Agar tanah liat menjadi keramik harus melalui proses pembakaran dengan suhu melebihi 600°C. Setelah melalui suhu tersebut tanah liat akan mengalami perubahan menjadi suatu mineral yang padat, keras dan permanen, perubahan ini disebut Cheramic Change atau perubahan keramik. Tanah liat yang dibakar kurang dari 600 %C belum memiliki kematangan yang tepat walaupun sudah mengalami perubahan keramik, kematangan tanah liat atau vitrifikasi adalah kondisi keramik yang telah mencapai suhu kematangan secara tepat tanpa mengalami perubahan bentuk. Pada pembakaran di bawah suhu 8000C, mineral silika bebas (seperti mineral carbonat) akan berubah pula. Hal ini merupakan akibat dari terbakarnya semua unsur karbon (proses kalsinasi).
Perubahan fisika terjadi di atas suhu 8000C yaitu pada saat bahan-bahan alkali bertindak sebagai ‘Flux’ atas silika dan alumina yang membentuk sebuah jaringan kristal (mulia) dan gelas yang mengikat bahan-bahan yang tidak dapat dilarutkan menjadi suatu massa yang kuat (pembakaran biskuit).

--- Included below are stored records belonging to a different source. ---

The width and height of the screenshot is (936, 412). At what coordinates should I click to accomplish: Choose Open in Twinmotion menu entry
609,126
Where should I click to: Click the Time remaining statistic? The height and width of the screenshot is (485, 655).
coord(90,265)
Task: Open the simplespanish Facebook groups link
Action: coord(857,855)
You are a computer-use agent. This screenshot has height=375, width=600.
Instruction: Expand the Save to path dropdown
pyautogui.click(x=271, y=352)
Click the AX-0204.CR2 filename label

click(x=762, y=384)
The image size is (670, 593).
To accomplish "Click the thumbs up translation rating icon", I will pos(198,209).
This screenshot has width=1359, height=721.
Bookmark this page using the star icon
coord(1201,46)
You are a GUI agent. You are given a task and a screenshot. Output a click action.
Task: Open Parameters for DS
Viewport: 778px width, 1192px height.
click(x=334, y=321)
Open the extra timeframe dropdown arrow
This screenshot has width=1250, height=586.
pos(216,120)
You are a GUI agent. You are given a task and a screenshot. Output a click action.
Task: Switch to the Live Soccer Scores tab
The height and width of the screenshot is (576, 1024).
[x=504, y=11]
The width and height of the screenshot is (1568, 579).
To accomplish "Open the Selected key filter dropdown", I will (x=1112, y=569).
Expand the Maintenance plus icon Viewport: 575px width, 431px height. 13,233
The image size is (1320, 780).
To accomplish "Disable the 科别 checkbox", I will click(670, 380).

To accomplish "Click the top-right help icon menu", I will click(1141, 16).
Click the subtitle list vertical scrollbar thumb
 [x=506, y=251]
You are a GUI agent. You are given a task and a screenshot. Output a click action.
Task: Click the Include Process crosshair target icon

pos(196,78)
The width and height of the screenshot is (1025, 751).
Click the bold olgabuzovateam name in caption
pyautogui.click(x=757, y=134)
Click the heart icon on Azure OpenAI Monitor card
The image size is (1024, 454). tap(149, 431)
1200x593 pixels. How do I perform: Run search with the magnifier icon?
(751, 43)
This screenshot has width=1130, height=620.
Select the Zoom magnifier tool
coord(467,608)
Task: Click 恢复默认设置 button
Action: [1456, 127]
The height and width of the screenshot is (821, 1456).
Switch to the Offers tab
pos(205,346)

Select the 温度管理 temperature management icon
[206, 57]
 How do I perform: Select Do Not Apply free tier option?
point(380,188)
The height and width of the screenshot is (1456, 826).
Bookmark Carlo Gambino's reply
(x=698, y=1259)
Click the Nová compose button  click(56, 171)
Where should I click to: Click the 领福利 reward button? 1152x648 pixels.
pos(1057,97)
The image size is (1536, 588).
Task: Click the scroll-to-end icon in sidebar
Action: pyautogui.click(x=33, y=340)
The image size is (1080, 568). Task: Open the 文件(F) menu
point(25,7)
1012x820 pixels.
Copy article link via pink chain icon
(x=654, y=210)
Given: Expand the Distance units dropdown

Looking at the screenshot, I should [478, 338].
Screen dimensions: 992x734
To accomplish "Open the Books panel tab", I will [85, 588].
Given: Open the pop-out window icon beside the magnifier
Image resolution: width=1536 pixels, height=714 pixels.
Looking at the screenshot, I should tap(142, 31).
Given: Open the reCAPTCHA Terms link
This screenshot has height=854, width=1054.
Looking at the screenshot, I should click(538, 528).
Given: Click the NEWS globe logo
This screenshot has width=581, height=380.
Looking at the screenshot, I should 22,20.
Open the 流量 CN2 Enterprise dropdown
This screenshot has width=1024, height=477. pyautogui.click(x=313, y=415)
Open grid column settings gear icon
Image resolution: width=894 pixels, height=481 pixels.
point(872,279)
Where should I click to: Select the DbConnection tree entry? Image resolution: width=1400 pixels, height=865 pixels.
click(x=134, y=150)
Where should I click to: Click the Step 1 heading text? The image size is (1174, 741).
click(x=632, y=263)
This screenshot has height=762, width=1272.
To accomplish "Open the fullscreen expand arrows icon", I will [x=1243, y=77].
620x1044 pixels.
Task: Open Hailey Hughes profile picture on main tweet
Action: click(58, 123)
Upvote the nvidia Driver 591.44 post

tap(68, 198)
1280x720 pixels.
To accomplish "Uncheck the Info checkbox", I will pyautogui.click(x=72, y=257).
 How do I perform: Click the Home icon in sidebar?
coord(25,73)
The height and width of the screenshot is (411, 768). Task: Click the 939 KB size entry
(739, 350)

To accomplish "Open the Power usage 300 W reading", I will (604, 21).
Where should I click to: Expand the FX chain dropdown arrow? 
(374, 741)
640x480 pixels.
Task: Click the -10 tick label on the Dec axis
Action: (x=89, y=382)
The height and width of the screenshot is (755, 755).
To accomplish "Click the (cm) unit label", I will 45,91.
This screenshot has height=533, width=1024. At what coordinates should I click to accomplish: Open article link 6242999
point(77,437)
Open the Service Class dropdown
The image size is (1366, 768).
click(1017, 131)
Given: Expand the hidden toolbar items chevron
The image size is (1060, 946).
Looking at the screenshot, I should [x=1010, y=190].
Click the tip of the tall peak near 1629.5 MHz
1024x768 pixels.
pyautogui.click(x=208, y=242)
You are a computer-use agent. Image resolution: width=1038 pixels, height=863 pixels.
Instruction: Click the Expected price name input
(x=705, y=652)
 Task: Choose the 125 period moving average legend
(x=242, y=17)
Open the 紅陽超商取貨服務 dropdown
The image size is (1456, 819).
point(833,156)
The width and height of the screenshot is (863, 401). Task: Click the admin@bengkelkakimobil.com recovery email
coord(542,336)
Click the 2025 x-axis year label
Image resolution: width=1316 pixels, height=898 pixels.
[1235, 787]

Saat tanah liat dibakar pada suhu ± 13000C beberapa perubahan akan terjadi, misalnya badan menjadi lebih keras ketika mendingin dan menjadi kedap air. Tanah liat tersebut telah mengalami proses ‘Vitrifikasi’ artinya sebagian besar material, khususnya silika telah menggelas, memasuki pori-pori dan mengikat semua partikel tanah liat dengan membentuk ikatan yng dikenal sebagai ikatan ‘Alumina Silika Hidroksida’.
Proses vitrifikasi ini disertai dengan penyusutan volume, dimana semakin tinggi suhu bak semakin besar penyusutan tetapi semakin rendah porositasnya atau dengan kata lain benda semakin padat dan kedap air.
Tanah liat yang tidak ‘vitrifikasi’ pada suhu tinggi (± 13000C) dapat digolongkan ke dalam jenis tanah liat ‘tahan api’ (refractory clay).
Setiap tanah liat dapat dilebur bila suhu bakarnya cukup. Idealnya setiap jenis tanah liat mempunyai titik vitrifikasi tanpa terjadi perubahan bentuk (deformasi). Dalam praktik, vitrifikasi seringkali diikuti dengan perubahan bentuk. Hal ini terjadi karena adanya tegangan-tegangan bagian benda yang terlemah akibat dari meleburnya mineral-mineral tanah liat.